S-CAR Associate Professor Susan H. Allen has built her Problem Solving Workshop practice and conflict mitigation work partially on these bodies of knowledge. In so doing, she has advanced best practices and the evidence base in the field of Multi-Track Diplomacy beyond what its founders could have envisioned (see for example, Theories of Change in Indicator Development in Conflict Management and Mitigation, USAID, 2010). One component of her Conflict Management and Mitigation work includes something we would describe as akin to “therapeutic diplomacy,” i.e., helping parties come to terms with the past and heal.
The foreign policy aim to heal the Other at that same time as we protect ourselves is at the root of Shaun Riordan’s “Dialogue-based Public Diplomacy: A New Foreign Policy Paradigm?” in Jan Melissen’s The New Public Diplomacy. Riordan highlights the essence of genuine dialogue – accepting the value of other traditions without sacrificing one’s own integrity. In a similar way as Riordan emphasized, the credibility of New Multi-Track Diplomacy is enhanced by some degree of independence from Western Governments. Thus, there is an increasing role for non-state actors in U.S. diplomacy.
Healing relationships is at the heart of S-CAR’s philosophy of conflict resolution and NMTD as well. Healing goes beyond Nye’s instrumentalist use of ‘attractive power.’ Healing does not exclude Hard Power. Facilitating healing is a matter of both soft and hard, just as military power is.

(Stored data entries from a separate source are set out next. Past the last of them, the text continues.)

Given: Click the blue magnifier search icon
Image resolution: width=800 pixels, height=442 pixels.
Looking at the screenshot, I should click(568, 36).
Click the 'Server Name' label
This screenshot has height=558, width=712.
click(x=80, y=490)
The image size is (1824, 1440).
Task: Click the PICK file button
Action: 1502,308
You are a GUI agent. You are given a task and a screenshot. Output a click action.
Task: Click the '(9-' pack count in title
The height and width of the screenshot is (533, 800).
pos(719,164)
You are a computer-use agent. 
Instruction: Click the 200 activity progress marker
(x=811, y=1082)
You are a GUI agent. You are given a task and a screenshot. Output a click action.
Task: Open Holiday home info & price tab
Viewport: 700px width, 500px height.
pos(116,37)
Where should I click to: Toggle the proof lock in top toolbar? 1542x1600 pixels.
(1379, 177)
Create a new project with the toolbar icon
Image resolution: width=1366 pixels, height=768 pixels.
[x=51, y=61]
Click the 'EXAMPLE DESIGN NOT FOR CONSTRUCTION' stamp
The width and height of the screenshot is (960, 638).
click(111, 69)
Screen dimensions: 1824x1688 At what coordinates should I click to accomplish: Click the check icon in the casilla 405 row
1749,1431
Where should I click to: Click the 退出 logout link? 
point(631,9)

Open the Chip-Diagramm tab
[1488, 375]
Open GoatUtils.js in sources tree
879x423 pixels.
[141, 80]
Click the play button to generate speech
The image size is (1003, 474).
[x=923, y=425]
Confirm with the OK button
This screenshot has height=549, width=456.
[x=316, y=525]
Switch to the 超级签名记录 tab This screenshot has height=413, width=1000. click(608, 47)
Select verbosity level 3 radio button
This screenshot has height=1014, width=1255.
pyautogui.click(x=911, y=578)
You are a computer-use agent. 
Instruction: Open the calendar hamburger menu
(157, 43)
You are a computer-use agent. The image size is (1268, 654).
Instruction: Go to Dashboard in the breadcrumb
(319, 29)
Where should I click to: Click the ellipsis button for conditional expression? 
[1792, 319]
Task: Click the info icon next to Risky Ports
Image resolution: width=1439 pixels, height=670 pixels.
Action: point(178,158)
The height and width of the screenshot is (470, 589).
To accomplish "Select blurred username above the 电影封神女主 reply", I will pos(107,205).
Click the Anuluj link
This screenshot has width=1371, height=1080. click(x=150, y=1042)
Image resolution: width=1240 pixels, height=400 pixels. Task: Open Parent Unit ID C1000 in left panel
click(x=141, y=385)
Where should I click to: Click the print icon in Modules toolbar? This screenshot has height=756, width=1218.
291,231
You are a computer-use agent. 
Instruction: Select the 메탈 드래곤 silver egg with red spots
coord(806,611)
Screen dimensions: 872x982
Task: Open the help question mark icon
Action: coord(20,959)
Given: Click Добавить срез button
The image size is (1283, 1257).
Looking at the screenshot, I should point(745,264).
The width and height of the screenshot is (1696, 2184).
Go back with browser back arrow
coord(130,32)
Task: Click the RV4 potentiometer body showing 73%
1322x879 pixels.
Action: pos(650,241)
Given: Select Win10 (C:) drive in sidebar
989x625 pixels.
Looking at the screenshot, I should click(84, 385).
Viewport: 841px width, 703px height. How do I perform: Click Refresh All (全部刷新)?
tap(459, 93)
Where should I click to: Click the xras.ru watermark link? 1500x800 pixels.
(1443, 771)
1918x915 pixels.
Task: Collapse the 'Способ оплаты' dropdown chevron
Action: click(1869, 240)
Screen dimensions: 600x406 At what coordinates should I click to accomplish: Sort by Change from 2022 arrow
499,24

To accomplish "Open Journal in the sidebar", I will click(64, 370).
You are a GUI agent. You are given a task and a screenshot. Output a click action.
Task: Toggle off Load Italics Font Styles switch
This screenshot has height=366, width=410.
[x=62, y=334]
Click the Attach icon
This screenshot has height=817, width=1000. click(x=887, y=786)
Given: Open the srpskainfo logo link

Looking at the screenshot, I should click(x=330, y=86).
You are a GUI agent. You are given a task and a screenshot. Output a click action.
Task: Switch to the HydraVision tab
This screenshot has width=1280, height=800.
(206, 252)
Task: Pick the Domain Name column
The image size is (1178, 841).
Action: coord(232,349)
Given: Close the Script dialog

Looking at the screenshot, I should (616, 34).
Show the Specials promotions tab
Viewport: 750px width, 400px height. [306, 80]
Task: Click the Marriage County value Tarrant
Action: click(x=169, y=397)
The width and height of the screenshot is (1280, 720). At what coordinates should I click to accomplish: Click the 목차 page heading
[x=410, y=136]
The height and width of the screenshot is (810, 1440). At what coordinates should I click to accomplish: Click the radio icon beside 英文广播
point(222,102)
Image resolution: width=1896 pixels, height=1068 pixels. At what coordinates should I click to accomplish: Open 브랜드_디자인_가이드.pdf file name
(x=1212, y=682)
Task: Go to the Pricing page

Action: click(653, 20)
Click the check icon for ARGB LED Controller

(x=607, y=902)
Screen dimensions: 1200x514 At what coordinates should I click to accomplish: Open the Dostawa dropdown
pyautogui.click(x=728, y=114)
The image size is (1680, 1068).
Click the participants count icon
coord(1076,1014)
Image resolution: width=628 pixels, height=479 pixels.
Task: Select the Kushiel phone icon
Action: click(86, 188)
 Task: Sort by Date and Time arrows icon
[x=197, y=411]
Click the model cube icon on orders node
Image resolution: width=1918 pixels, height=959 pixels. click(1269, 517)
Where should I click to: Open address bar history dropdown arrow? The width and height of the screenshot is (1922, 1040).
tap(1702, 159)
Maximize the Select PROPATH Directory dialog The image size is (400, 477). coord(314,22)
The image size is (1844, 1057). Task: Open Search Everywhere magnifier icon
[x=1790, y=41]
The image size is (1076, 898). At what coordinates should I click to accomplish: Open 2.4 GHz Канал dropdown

U.S. allied non-state actors helping countries to heal has much more potential for U.S. diplomacy than State-sponsored violent coercion alone does in a multi-polar world full of transnational, diffuse problems. One thing that is new at IMTD is that we are learning how to operationalize healing through country assessment by facilitating Inclusive Nationalism. Our primary tool is a macro, strengths-based “therapy” of sorts, in the form of “Inclusive Nationalism Country Assessment” or “INCA” (see our partner’s website, sovereigntyfirst.com). We facilitate national understandings of power/alliance and generate national development on a large number of indices. We can measure incremental progress in which, a la Lederach’s (2004) call for imagination, we help foster an optimistic yet realistic vision of the future. Through such thinking and in such a way, we are transforming Multi-Track Diplomacy into New Multi-Track Diplomacy. The U.S. can leverage New Multi-Track Diplomacy by sculpting a future with partners in a common destiny rather than allowing ourselves to be thrown off balance through overly-broad use of violent coercion.